2016-10-24

by Jerome Choo
  • The diffbotUri value for Custom APIs is now calculated from the entirety of custom content (and can be used to detect changes between extractions).
  • Various improvements to caption detection and parsing in the Article API.
  • Crawlbot now adheres to the "Diffbot" user-agent in robots.txt directives, so that our crawling can be whitelisted when crawling partner or other sites.

2016-10-04

by Jerome Choo
  • Increased the size limits for content POSTed to Diffbot APIs.
  • Bulk Service jobs now require a minimum of 50 URLs for Startup plan customers.
  • Bulk Service and Crawlbot jobs now automatically retry failing URLs.

2016-09-12

by Jerome Choo
  • Numerous improvements to normalizedSpecs in the Product API.
  • Diffbot Automatic APIs now process PDFs.

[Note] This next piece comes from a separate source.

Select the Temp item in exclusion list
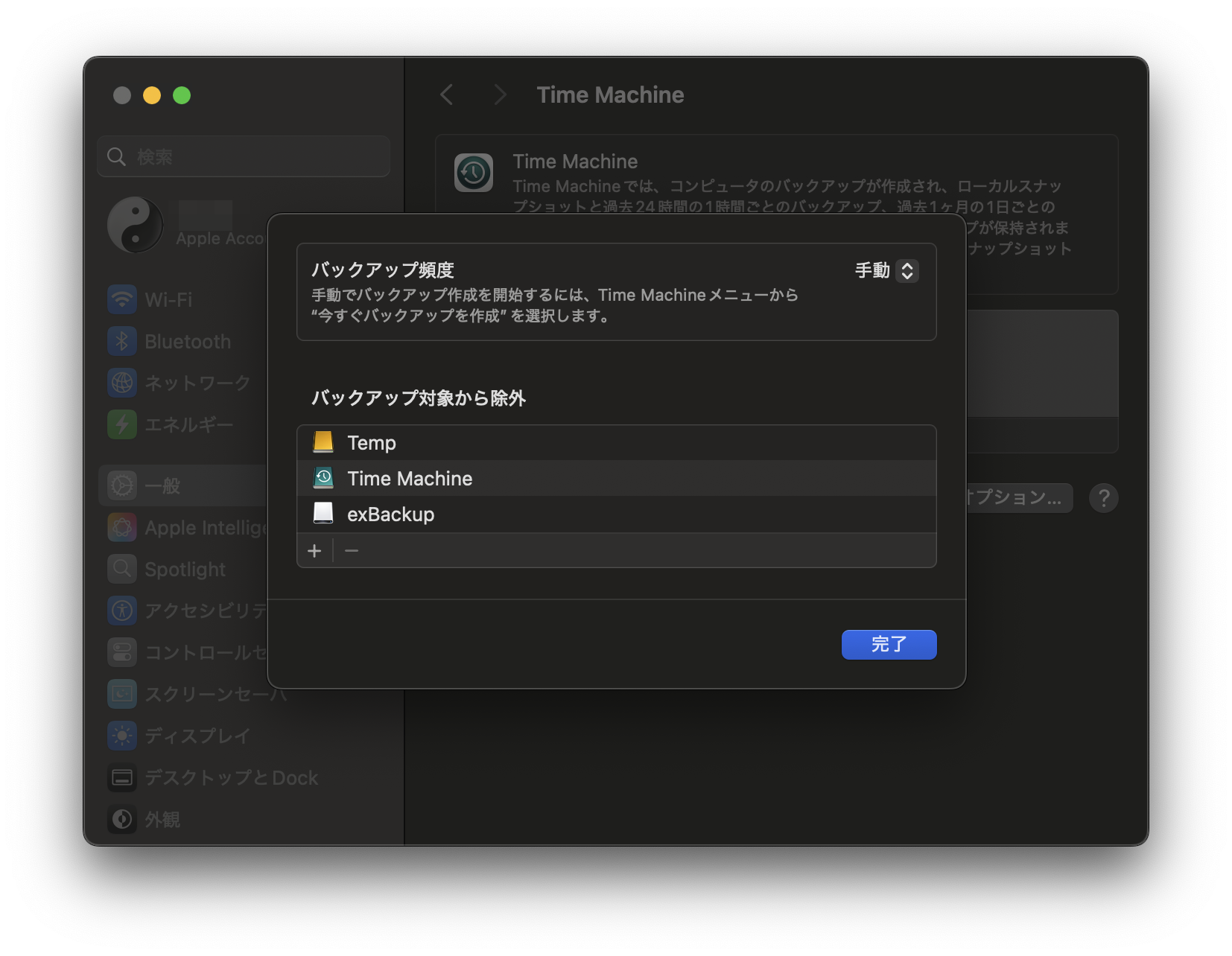This screenshot has width=1232, height=956. pyautogui.click(x=372, y=443)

PDF URLs will be converted to HTML and then analyzed for extractable content. PDFs are not currently supported while crawling.
  • Crawlbot fixes to reduce DNS errors when starting new crawls or crawl rounds.
  • Crawlbot and Bulk Processing: deletion of a nonexistent job will no longer return a "success" message.
  • Improved handling of UTF-8 encoded characters within Crawlbot.

2016-06-24

by Jerome Choo
  • Fixed an issue where large Crawlbot and Bulk job downloads would prematurely terminate.
  • Added beta support for executing custom Javascript before processing a page via an extraction API. See Analyze API example (works with all Automatic and Custom APIs).

2016-06-17

by Jerome Choo
  • Added support for custom headers to the Crawlbot and Bulk Job interfaces.
  • Added beta field inferredCategory_beta to the Product API, which provides an automatically-determined category for any extracted product.
  • The Bulk Service will no longer normalize URLs before processing them—all pages will be sent to the specified Diffbot API as-is.
  • Various improvements to performance and quality of Diffbot's rendering engine.
  • Corrected an issue in Custom APIs where a replacement rule would errantly trim blank spaces.

2016-05-24

by Jerome Choo
  • Crawlbot now supports custom headers while crawling; Bulk Processing jobs now support custom headers for all URLs.
  • Fixed an issue in Crawlbot where internal JSON objects were sometimes being returned in JSON data downloads.
  • Various improvements to date-parsing and normalization in the Article API.
  • Improvements to "Replacement" and "Ignore" filters in Custom APIs and manual rules.

2016-05-12

by Jerome Choo
  • Added column to the Crawlbot and Bulk API URL Report indicating if a proxy IP was used.
  • Added the argument useProxies to Crawlbot, which allows for proxy IPs to be used for specific crawls

2016-05-05

by Jerome Choo

Added proxy usage tracking to the Account API.

2016-04-28

by Jerome Choo
  • Added available colors (if found on the page) to the normalizedSpecs object in the Product API. Updated format of normalizedSpecs to return multiple values, if available, for a single key.
  • Fixed an issue where image URLs with spaces in the filename would be incorrectly returned.
  • Improved proxy support in the extraction APIs to help diversify origin IPs. Read more.

2016-04-15

by Jerome Choo
  • Released the tagConfidence argument in the Article API, allowing for the return of tags with lower relevance scores if desired.
  • Improved Crawlbot handling of DNS and other connection issues; increased range of TLDs supported by Crawlbot.
  • Fixed an issue where duplicate tags were being returned when sentiment analysis was being performed.